Novelist and poet Jesse Ball's The Repeat Room is a Kafkaesque descent into a legal system based on an experimental program that allows one juror to have an immersive experience of the defendant's life. Abel, a low-class worker in a near-future society with a strict caste system, has been selected to be the juror to experience the life of a man charged with murder. As he is shuffled through a cold, bureaucratic selection process, he also shares a few glimpses into his own alienated life.
Once in the repeat room, however, he is plunged into the suffocating abuse his defendant suffered, and the obsessive sexual relationship that resulted. While Abel was told that the decision would be simple once he spent time in the repeat room, the reader is left to endure the defendant's twisted and horrifying life alongside Abel, only to wonder what kind of "judgment" could possibly come from such a mess and its shocking conclusion.
The contrast between the first and second halves of Ball's mesmerizing novel is stark and effective. In part one, Abel's journey is a labyrinthine yet precise one, carried out with bewildering and often darkly funny exactitude. Ball perfectly captures this uneasy balance with his arresting and yet slightly off-kilter prose. For example, upon seeing the defendant for the first time through a one-way glass, the narrator notes how "The man in the room was apologizing for being tired. Somehow this was the wrong thing to say, and the tenor of things got worse. They asked him to go and face the wall and he did so. He went to the mirror and stood. His face was very close to Abel's, but the man could only see himself." The somewhat procedural nature of this opening section underlines the absurdity of its supposedly perfected system, as well as any individual's inability to correctly perform the roles it expects.
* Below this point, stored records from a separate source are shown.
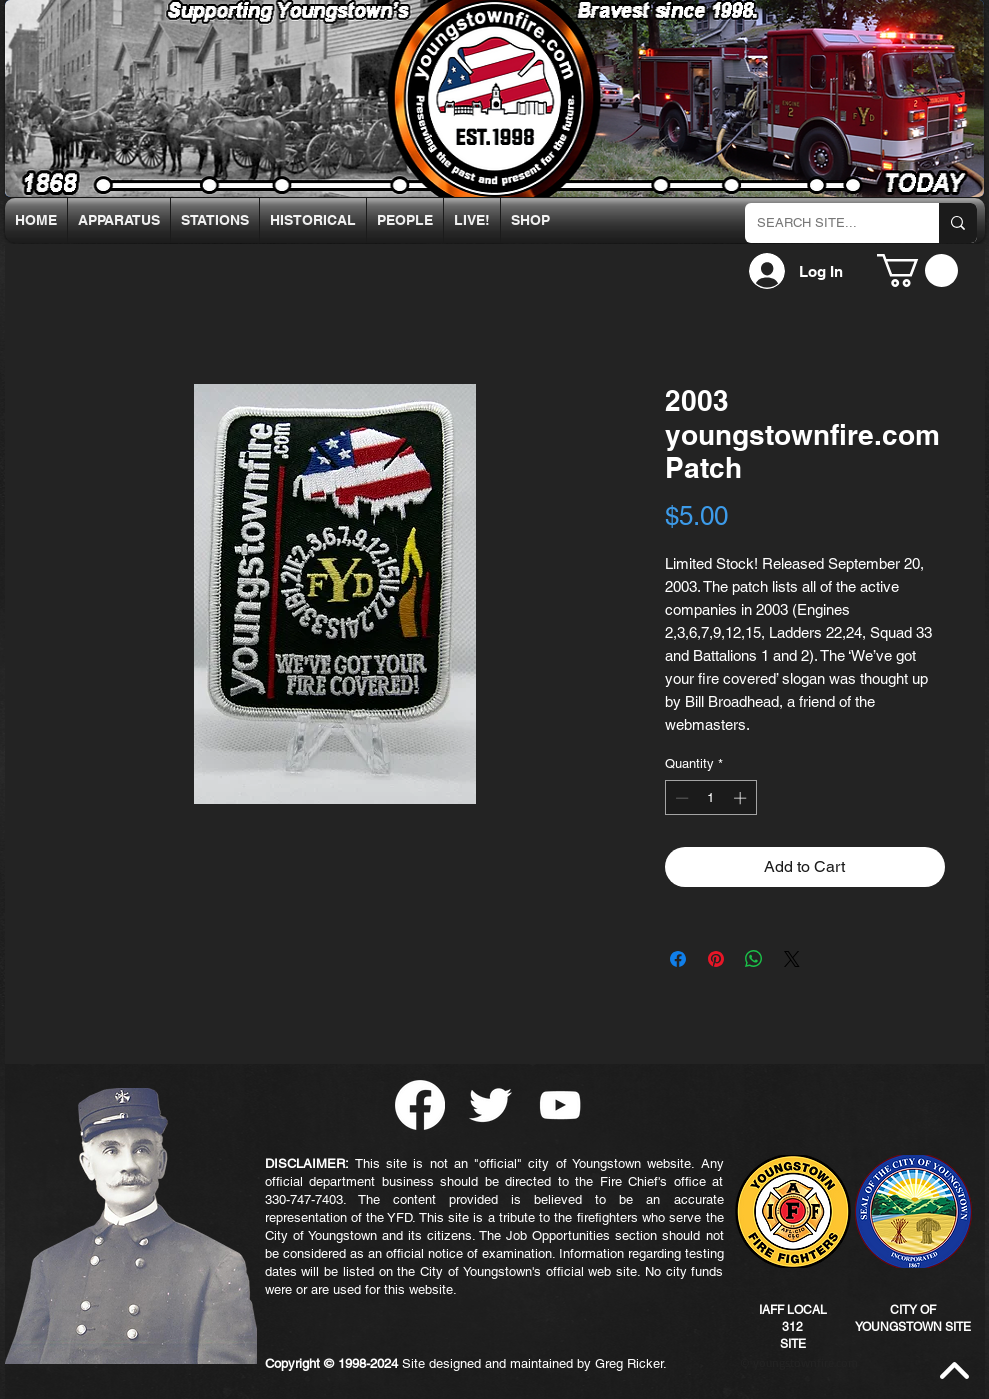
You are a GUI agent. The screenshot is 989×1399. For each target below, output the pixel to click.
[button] (917, 270)
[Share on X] (792, 959)
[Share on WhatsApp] (754, 959)
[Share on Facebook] (678, 959)
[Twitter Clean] (490, 1105)
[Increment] (742, 798)
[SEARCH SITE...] (827, 223)
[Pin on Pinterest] (716, 959)
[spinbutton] (710, 798)
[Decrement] (680, 798)
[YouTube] (560, 1105)
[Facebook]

While the novel's second half takes up this same idea, it does so in a startlingly different fashion, sweeping readers up in a dizzying internal monologue that is as horrifyingly inescapable as it is propulsive. As the narrative zooms in on one actor within this world's uncannily familiar structure, it becomes hard to distinguish between the horrors of one man's family and the sins of a larger society. But it also becomes blindingly clear that no one is innocent in a system where a man like this can be found guilty. --Alice Martin, freelance writer and editor
Shelf Talker: Jesse Ball's The Repeat Room is a fast-paced tilt-a-whirl of a social commentary absurdist novel, with insights that will leave readers feeling complicit.